- _TASK A_
From the article on linked open government data, reproduce the stretch from "Public-sector bodies produce" through "processing to communities.".
- _TASK B_
Carry the article on linked open government data further, picking up right after its final sentence.

- _PAGE EXCERPT_
%%
1541-1672/12/$31.00 © 2012 IEEE
Published by the IEEE Computer Society
Linked Open Government Data
Government data covers authoritative and valuable information about our society. Public access to government data, however, remains challenging largely due to the heterogeneity and complexity of the public information ecosystem which results in high costs for locating, decoding, inter-linking and reusing existing government data. Recently, linked data–based solutions have been adopted by the leading practitioners (such as Data.gov in the US and Data.gov.uk in the UK) to offer an open and incremental ecosystem that interconnects providers, consumers, and contributors of open government data. This article first reports a community consensus on the architecture of the linked open government data ecosystem, then reviews the key technologies reported by works included in this special issue, and finally concludes with three grand challenges towards opening, linking, and reusing government data.
This, 2009, is the year for putting government data online. Both US and UK governments made public commitments toward open data.
Public-sector bodies produce and collect government data that records authoritative information about government activities (such as spending and service provision) and regional statistics (such as economic indicators). The emerging open government data (OGD) movement demands proactive release of government
data on the Web, free of charge and with minimal constraints on reuse. Key benefits of OGD include facilitating the reuse of government data, opening up new business opportunities, enhancing government transparency and citizen engagement, and distributing the cost of government data processing to communities.
Data.gov, the US national OGD portal ( www.data.gov), was launched in May 2009. A few months later, in January 2010, the British government launched Data.gov.uk ( http://data.gov.uk). The European Commission encourages OGD through the 2003 Public Sector Information Directive and the 2011 Open Data Package ( http://ec.europa.eu/information_society/policy/psi). As of January 2012, more than 700,000 OGD datasets have been put online by national and local governments from more than 30 countries ( http://logd.tw.rpi.edu/demo/international_dataset_catalog_search). One of the major challenges for OGD is the costly integration of government data across domains and political boundaries, because OGD datasets are published in various formats, use different vocabularies, and are accompanied by metadata of varying quality.
Linked open government data (LOGD), pioneered by Data.gov and Data.gov.uk, is emerging on the linked-data Web as a way of facilitating opening, linking, and reusing OGD. Linked data offers minimal consensus on data representation (using URIs and the Resource Description Framework) and data access (via HTTP), and it enables incremental OGD publishing according to Tim Berners-Lee's "5 Stars of Linked Open Data" ( http://5stardata.info). 1
LOGD is recognized as a Web-based open ecosystem that organically interconnects the original data owners (such as government agencies), data-processing service providers (such as entity resolution services), and data consumers (enterprises and citizens). 2 Figure 1
shows a roadmap of LOGD with three data-processing stages:
Figure 1. Roadmap of linked open government data, based on community consensus from the 2011 AAAI Fall Symposium on Open Government Knowledge. The three data-processing stages, shown in green, enhance the raw open government data from data providers using the combination of machine power and human power and deliver higher-quality data to a wide range of data consumers via visualizations, mashups, and more.
%%
Entries for locating words and elements:
%%
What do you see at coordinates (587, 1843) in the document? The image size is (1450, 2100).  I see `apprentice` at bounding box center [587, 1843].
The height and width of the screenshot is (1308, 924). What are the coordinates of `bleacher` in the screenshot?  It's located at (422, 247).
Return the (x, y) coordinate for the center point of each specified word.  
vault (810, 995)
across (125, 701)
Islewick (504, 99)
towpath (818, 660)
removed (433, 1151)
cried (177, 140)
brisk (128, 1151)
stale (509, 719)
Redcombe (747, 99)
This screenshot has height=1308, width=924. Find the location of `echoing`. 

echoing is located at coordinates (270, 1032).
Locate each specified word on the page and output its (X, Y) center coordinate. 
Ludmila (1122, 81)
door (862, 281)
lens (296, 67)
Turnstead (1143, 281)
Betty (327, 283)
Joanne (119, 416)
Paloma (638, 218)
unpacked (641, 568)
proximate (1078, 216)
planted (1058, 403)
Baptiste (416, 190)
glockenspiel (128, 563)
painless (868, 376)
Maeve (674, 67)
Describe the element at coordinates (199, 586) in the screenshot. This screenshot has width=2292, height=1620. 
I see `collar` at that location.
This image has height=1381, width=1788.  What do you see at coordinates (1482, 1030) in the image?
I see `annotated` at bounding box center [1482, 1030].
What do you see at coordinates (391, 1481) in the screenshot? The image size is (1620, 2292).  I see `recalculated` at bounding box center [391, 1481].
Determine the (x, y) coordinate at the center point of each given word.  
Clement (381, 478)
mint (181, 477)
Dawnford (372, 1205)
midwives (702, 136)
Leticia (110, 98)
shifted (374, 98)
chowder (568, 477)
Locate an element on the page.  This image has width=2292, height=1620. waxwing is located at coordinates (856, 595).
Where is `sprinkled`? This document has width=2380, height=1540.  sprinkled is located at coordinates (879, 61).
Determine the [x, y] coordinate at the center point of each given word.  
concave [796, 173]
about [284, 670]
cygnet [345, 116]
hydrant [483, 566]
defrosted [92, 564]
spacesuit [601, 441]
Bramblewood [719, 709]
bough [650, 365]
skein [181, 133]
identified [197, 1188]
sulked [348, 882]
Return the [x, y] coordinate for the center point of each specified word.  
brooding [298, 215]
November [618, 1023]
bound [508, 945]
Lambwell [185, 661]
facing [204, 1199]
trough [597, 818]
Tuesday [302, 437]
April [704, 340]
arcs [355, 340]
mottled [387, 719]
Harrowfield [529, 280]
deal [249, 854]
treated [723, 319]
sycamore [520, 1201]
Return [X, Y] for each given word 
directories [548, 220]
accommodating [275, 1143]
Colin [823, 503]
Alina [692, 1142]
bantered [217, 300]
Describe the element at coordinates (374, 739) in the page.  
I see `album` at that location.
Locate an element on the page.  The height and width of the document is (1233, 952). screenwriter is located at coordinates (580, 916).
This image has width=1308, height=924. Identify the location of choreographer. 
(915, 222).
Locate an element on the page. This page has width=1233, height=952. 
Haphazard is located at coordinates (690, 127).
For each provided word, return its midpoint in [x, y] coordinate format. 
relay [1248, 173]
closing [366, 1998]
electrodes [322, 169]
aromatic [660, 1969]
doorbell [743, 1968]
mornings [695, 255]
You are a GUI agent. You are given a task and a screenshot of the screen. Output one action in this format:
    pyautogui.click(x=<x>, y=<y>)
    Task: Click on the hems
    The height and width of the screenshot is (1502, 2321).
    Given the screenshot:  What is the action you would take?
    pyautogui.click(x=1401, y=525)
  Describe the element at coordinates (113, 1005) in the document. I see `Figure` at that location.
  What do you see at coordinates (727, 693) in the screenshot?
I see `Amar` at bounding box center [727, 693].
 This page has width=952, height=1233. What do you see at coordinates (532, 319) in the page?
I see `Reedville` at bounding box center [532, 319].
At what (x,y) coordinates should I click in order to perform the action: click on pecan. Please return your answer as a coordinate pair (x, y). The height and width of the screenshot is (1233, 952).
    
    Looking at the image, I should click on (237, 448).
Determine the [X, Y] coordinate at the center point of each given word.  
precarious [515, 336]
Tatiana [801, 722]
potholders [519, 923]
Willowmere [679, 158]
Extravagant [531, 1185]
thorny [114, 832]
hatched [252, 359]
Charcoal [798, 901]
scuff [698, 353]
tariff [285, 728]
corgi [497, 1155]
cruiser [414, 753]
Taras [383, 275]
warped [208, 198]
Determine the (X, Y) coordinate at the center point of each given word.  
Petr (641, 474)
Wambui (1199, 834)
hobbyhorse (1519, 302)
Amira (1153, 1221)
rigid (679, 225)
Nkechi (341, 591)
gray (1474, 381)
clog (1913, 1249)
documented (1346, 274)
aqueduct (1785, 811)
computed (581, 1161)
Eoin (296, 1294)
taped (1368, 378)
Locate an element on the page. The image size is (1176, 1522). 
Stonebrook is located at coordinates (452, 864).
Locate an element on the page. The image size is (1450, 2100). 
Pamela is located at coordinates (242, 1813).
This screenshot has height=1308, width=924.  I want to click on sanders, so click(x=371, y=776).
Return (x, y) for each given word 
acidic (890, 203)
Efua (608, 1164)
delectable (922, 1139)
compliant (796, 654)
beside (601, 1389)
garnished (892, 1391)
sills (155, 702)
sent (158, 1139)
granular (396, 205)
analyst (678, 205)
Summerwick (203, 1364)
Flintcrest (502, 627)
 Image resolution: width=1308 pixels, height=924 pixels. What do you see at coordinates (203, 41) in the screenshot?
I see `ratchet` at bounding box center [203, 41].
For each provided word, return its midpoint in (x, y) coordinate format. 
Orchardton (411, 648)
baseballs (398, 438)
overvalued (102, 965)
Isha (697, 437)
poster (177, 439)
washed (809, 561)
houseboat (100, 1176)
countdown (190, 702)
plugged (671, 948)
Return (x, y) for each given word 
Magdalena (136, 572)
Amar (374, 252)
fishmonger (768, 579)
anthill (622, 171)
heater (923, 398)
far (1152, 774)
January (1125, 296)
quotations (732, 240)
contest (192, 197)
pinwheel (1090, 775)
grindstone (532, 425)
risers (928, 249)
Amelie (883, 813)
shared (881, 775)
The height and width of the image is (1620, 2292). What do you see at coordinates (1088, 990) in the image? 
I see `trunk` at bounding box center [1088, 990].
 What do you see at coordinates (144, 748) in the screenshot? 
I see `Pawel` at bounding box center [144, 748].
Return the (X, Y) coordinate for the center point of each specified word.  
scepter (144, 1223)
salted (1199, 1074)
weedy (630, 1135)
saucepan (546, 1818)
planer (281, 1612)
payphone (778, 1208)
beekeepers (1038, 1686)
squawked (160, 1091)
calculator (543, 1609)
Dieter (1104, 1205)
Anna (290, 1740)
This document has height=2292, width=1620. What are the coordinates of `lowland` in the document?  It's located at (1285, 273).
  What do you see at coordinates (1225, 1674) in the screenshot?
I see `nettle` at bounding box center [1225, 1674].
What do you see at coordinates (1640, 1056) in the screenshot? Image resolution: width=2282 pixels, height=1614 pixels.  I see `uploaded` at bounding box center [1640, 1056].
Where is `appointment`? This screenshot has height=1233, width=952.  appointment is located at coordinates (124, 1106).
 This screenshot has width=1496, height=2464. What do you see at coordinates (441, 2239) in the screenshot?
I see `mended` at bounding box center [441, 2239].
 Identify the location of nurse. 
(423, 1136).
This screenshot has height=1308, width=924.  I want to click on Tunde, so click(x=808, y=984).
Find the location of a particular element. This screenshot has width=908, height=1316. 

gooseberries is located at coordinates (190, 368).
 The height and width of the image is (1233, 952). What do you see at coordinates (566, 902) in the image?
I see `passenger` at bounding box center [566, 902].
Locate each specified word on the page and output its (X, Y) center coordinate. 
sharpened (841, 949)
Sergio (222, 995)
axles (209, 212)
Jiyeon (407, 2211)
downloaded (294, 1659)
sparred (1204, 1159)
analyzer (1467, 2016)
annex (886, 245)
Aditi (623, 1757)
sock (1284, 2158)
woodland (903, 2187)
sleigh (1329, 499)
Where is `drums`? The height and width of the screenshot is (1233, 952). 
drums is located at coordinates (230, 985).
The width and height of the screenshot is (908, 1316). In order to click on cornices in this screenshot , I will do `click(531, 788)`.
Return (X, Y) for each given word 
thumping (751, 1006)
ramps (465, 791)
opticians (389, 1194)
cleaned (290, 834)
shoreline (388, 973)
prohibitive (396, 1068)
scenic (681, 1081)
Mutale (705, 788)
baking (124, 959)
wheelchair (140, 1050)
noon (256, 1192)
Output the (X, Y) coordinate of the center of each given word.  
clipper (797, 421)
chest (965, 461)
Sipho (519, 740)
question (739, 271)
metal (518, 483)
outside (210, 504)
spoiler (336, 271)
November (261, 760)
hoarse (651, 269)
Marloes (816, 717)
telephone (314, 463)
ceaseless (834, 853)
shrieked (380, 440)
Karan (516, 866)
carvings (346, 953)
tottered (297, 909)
%%
- _OUTPUT A_
Public-sector bodies produce and collect government data that records authoritative information about government activities (such as spending and service provision) and regional statistics (such as economic indicators). The emerging open government data (OGD) movement demands proactive release of government
data on the Web, free of charge and with minimal constraints on reuse. Key benefits of OGD include facilitating the reuse of government data, opening up new business opportunities, enhancing government transparency and citizen engagement, and distributing the cost of government data processing to communities.

- _OUTPUT B_
• In the open stage, government agencies play a key role in putting OGD datasets online in reusable formats and maintaining central OGD catalogs to help citizens finding available and relevant datasets.
• In the link stage, community participants (industry and academia, for example) help enhance the quality of the released OGD data. Both human power and machine power can be used to generate additional declarative links (such as standard vocabulary, concept mappings, and references to relevant external data) and value-added services (such as automated entity extraction and resolution).
• In the reuse stage, developers pull the published OGD datasets together to build high-value applications. Right now, the value of LOGD deployments is usually exhibited by visual mashups on the Web. In the future, emerging data markets will become the mechanisms that turn the current volunteer value-adding contributions into a profitable business sector.
LOGD represents a new data integration paradigm for sustainable growth of OGD and consequently can be considered a new enterprise integration application approach. First, it opens up the scope of data integration from traditionally closed enterprise environments such as data warehouses to the entire Web. Users can mash up government data with crowdsourced data, privately owned data, and many other types of nongovernmental data. Second, it enables a data-oriented architecture (DOA) that decouples complex data objects into reusable fine-grained linked data on the Web. A service-oriented architecture (SOA) decouples the services used by applications to make them reusable by other applications and systems; a DOA, by contrast, decouples the data to make it reusable. Applying this DOA principle on the Web means that anyone can contribute to LOGD deployment with partial but interlinked contributions, such as declarative mappings from US state names to the corresponding federal information-processing standards codes or a Web service that finds relevant DBpedia (dbpedia.org) entities for a name.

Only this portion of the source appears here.